> [Dataset records]:
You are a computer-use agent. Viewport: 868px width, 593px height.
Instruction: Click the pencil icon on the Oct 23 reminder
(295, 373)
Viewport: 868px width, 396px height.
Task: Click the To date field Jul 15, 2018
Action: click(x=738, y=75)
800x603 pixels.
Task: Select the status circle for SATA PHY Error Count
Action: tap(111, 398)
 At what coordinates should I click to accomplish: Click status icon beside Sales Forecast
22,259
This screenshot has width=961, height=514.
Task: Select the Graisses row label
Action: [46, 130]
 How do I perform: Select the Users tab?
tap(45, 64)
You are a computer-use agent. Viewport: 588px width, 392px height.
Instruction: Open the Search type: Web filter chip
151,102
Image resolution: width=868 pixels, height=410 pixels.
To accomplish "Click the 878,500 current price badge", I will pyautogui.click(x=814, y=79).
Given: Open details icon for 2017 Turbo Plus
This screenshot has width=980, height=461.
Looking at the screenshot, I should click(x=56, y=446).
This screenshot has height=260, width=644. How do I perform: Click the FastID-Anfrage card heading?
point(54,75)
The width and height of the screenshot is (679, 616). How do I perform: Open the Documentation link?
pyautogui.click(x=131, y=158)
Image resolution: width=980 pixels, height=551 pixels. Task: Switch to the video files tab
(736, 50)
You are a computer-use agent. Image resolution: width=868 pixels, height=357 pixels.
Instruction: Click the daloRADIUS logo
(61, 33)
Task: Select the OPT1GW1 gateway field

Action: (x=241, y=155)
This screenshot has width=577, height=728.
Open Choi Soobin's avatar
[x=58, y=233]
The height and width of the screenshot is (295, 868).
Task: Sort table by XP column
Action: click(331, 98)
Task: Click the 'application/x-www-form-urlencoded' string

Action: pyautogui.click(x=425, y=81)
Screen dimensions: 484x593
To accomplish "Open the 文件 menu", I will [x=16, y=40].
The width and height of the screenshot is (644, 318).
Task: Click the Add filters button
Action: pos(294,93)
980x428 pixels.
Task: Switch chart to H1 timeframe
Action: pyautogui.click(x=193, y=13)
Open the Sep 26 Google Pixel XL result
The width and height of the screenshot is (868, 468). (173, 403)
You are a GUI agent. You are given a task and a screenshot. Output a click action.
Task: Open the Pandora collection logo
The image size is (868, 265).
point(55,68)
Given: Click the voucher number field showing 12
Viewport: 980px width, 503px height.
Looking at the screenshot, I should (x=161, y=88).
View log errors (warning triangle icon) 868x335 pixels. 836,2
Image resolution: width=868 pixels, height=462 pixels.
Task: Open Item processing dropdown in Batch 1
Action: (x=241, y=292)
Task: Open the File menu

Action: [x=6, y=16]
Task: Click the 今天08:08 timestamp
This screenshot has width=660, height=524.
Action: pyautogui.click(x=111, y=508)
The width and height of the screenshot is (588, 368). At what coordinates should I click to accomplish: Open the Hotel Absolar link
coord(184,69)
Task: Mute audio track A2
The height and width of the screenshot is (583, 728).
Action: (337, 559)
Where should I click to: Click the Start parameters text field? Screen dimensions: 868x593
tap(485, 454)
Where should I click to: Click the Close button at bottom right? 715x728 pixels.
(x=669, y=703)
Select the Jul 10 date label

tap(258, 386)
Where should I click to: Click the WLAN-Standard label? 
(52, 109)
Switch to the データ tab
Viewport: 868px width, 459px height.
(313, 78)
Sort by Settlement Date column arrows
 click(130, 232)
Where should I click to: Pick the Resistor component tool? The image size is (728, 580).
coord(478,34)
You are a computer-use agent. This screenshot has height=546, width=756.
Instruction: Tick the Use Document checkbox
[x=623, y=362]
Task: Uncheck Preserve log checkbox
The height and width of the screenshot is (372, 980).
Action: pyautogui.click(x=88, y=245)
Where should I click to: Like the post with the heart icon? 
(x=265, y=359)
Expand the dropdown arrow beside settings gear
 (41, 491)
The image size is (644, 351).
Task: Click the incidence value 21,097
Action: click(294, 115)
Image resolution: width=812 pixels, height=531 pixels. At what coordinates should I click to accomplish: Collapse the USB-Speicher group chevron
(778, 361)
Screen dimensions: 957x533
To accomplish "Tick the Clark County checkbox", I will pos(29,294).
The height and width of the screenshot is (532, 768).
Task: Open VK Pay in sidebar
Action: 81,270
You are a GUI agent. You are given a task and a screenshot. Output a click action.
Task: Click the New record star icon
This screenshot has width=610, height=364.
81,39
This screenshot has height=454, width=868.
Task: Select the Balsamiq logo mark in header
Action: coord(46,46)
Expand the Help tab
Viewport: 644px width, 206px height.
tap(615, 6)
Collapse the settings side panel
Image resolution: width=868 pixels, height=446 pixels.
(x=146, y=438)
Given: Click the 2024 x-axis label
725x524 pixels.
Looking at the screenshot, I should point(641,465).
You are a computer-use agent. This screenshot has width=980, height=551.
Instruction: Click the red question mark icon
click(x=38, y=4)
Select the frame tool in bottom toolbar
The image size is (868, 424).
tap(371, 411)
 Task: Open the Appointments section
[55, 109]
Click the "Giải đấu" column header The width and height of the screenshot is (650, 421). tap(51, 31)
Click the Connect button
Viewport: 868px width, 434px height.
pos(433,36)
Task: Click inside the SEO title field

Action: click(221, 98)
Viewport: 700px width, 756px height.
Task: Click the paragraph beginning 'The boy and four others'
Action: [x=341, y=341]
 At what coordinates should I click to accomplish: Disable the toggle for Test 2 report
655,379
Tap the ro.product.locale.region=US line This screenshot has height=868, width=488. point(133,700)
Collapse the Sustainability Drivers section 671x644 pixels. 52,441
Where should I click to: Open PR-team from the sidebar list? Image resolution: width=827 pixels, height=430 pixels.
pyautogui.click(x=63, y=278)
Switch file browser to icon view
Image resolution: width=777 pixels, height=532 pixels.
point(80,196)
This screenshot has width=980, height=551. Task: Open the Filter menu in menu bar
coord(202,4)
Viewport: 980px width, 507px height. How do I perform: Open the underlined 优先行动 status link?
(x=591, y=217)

> [Work item]:
Every line must be copied exactly as it stands above.

> [Written response]:
You are a computer-use agent. Viewport: 868px width, 593px height.
Instruction: Click the pencil icon on the Oct 23 reminder
(295, 373)
Viewport: 868px width, 396px height.
Task: Click the To date field Jul 15, 2018
Action: click(x=738, y=75)
800x603 pixels.
Task: Select the status circle for SATA PHY Error Count
Action: tap(111, 398)
 At what coordinates should I click to accomplish: Click status icon beside Sales Forecast
22,259
This screenshot has width=961, height=514.
Task: Select the Graisses row label
Action: [46, 130]
 How do I perform: Select the Users tab?
tap(45, 64)
You are a computer-use agent. Viewport: 588px width, 392px height.
Instruction: Open the Search type: Web filter chip
151,102
Image resolution: width=868 pixels, height=410 pixels.
To accomplish "Click the 878,500 current price badge", I will pyautogui.click(x=814, y=79).
Given: Open details icon for 2017 Turbo Plus
This screenshot has width=980, height=461.
Looking at the screenshot, I should click(x=56, y=446).
This screenshot has height=260, width=644. How do I perform: Click the FastID-Anfrage card heading?
point(54,75)
The width and height of the screenshot is (679, 616). How do I perform: Open the Documentation link?
pyautogui.click(x=131, y=158)
Image resolution: width=980 pixels, height=551 pixels. Task: Switch to the video files tab
(736, 50)
You are a computer-use agent. Image resolution: width=868 pixels, height=357 pixels.
Instruction: Click the daloRADIUS logo
(61, 33)
Task: Select the OPT1GW1 gateway field

Action: (x=241, y=155)
This screenshot has width=577, height=728.
Open Choi Soobin's avatar
[x=58, y=233]
The height and width of the screenshot is (295, 868).
Task: Sort table by XP column
Action: click(331, 98)
Task: Click the 'application/x-www-form-urlencoded' string

Action: pyautogui.click(x=425, y=81)
Screen dimensions: 484x593
To accomplish "Open the 文件 menu", I will [x=16, y=40].
The width and height of the screenshot is (644, 318).
Task: Click the Add filters button
Action: pos(294,93)
980x428 pixels.
Task: Switch chart to H1 timeframe
Action: pyautogui.click(x=193, y=13)
Open the Sep 26 Google Pixel XL result
The width and height of the screenshot is (868, 468). (173, 403)
You are a GUI agent. You are given a task and a screenshot. Output a click action.
Task: Open the Pandora collection logo
The image size is (868, 265).
point(55,68)
Given: Click the voucher number field showing 12
Viewport: 980px width, 503px height.
Looking at the screenshot, I should (x=161, y=88).
View log errors (warning triangle icon) 868x335 pixels. 836,2
Image resolution: width=868 pixels, height=462 pixels.
Task: Open Item processing dropdown in Batch 1
Action: (x=241, y=292)
Task: Open the File menu

Action: [x=6, y=16]
Task: Click the 今天08:08 timestamp
This screenshot has width=660, height=524.
Action: pyautogui.click(x=111, y=508)
The width and height of the screenshot is (588, 368). At what coordinates should I click to accomplish: Open the Hotel Absolar link
coord(184,69)
Task: Mute audio track A2
The height and width of the screenshot is (583, 728).
Action: (337, 559)
Where should I click to: Click the Start parameters text field? Screen dimensions: 868x593
tap(485, 454)
Where should I click to: Click the Close button at bottom right? 715x728 pixels.
(x=669, y=703)
Select the Jul 10 date label

tap(258, 386)
Where should I click to: Click the WLAN-Standard label? 
(52, 109)
Switch to the データ tab
Viewport: 868px width, 459px height.
(313, 78)
Sort by Settlement Date column arrows
 click(130, 232)
Where should I click to: Pick the Resistor component tool? The image size is (728, 580).
coord(478,34)
You are a computer-use agent. This screenshot has height=546, width=756.
Instruction: Tick the Use Document checkbox
[x=623, y=362]
Task: Uncheck Preserve log checkbox
The height and width of the screenshot is (372, 980).
Action: pyautogui.click(x=88, y=245)
Where should I click to: Like the post with the heart icon? 
(x=265, y=359)
Expand the dropdown arrow beside settings gear
 (41, 491)
The image size is (644, 351).
Task: Click the incidence value 21,097
Action: click(294, 115)
Image resolution: width=812 pixels, height=531 pixels. At what coordinates should I click to accomplish: Collapse the USB-Speicher group chevron
(778, 361)
Screen dimensions: 957x533
To accomplish "Tick the Clark County checkbox", I will pos(29,294).
The height and width of the screenshot is (532, 768).
Task: Open VK Pay in sidebar
Action: 81,270
You are a GUI agent. You are given a task and a screenshot. Output a click action.
Task: Click the New record star icon
This screenshot has width=610, height=364.
81,39
This screenshot has height=454, width=868.
Task: Select the Balsamiq logo mark in header
Action: coord(46,46)
Expand the Help tab
Viewport: 644px width, 206px height.
tap(615, 6)
Collapse the settings side panel
Image resolution: width=868 pixels, height=446 pixels.
(x=146, y=438)
Given: Click the 2024 x-axis label
725x524 pixels.
Looking at the screenshot, I should point(641,465).
You are a computer-use agent. This screenshot has width=980, height=551.
Instruction: Click the red question mark icon
click(x=38, y=4)
Select the frame tool in bottom toolbar
The image size is (868, 424).
tap(371, 411)
 Task: Open the Appointments section
[55, 109]
Click the "Giải đấu" column header The width and height of the screenshot is (650, 421). tap(51, 31)
Click the Connect button
Viewport: 868px width, 434px height.
pos(433,36)
Task: Click inside the SEO title field

Action: click(221, 98)
Viewport: 700px width, 756px height.
Task: Click the paragraph beginning 'The boy and four others'
Action: [x=341, y=341]
 At what coordinates should I click to accomplish: Disable the toggle for Test 2 report
655,379
Tap the ro.product.locale.region=US line This screenshot has height=868, width=488. point(133,700)
Collapse the Sustainability Drivers section 671x644 pixels. 52,441
Where should I click to: Open PR-team from the sidebar list? Image resolution: width=827 pixels, height=430 pixels.
pyautogui.click(x=63, y=278)
Switch file browser to icon view
Image resolution: width=777 pixels, height=532 pixels.
point(80,196)
This screenshot has width=980, height=551. Task: Open the Filter menu in menu bar
coord(202,4)
Viewport: 980px width, 507px height. How do I perform: Open the underlined 优先行动 status link?
(x=591, y=217)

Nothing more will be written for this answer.